Caution is cooperative. This was an interesting argument that I had somehow not seen or thought about before: “It could be that people in control of AI capabilities would respond negatively to AI safety people pushing for slower progress. But that should be called ‘we might get punished’ not ‘we shouldn’t defect’. ‘Defection’ has moral connotations that are not due. [...] On top of all that, I worry that highlighting the narrative that wanting more cautious progress is defection is further destructive, because it makes it more likely that AI capabilities people see AI safety people as thinking of themselves as betraying AI researchers, if anyone engages in any such efforts. Which makes the efforts more aggressive. Like, if every time you see friends, you refer to it as ‘cheating on my partner’, your partner may reasonably feel hurt by your continual desire to see friends, even though the activity itself is innocuous.”
‘We’ are not the US, ‘we’ are not the AI safety community — I’ve had conversations related to this that were pretty confused, and really appreciate seeing this written out.
Some excerpts:
“The starkest appearance of error along these lines to me is in writing off the slowing of AI as inherently destructive of relations between the AI safety community and other AI researchers. If we grant that such activity would be seen as a betrayal (which seems unreasonable to me, but maybe), surely it could only be a betrayal if carried out by the AI safety community. There are quite a lot of people who aren’t in the AI safety community and have a stake in this, so maybe some of them could do something. It seems like a huge oversight to give up on all slowing of AI progress because you are only considering affordances available to the AI Safety Community.”
“I more weakly suspect some related mental shortcut is misshaping the discussion of arms races in general. The thought that something is a ‘race’ seems much stickier than alternatives, even if the true incentives don’t really make it a race. Like, against the laws of game theory, people sort of expect the enemy to try to believe falsehoods, because it will better contribute to their racing. And this feels like realism. The uncertain details of billions of people one barely knows about, with all manner of interests and relationships, just really wants to form itself into an ‘us’ and a ‘them’ in zero-sum battle. This is a mental shortcut that could really kill us.”
Somewhat relatedly, I think EA should taboo “EA should”

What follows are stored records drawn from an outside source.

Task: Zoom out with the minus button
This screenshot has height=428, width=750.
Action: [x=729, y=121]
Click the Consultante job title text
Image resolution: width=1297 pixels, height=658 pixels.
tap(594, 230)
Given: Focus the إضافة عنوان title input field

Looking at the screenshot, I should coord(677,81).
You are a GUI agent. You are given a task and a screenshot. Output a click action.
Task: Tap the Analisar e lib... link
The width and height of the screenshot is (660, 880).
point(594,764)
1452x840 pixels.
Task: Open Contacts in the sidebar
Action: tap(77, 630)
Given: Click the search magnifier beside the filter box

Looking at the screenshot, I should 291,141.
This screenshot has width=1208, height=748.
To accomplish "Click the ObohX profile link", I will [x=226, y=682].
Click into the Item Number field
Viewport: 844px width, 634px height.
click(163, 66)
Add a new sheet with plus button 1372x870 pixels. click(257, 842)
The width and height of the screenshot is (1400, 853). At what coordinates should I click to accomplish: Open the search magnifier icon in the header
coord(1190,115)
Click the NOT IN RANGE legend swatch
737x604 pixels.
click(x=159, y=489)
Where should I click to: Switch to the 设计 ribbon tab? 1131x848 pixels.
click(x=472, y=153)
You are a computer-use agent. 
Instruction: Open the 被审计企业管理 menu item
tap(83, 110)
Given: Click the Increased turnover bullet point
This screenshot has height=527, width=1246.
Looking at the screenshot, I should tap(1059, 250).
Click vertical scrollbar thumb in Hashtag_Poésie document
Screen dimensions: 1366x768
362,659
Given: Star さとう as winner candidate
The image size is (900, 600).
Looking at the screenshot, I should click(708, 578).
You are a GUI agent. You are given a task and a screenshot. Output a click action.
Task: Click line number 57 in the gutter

Convincing people doesn’t seem that hard — seems to hit & provide evidence for a position on a real crux. (As a side note, “[modern AI systems] are random connections jiggled in [a] gainful direction unfathomably many times, just as mysterious to their makers” is a great way to describe it.)
See also discussion on LW, e.g. this comment (and this resource)
Technological choice is not luddism—I’ve seen the argument made (or the heuristic evoked) and appreciate this note
Cheems mindset/can’t do attitude — I hadn’t heard this named, I think (except in narrower cases like learned helplessness etc.), and intuitively agree with its application here.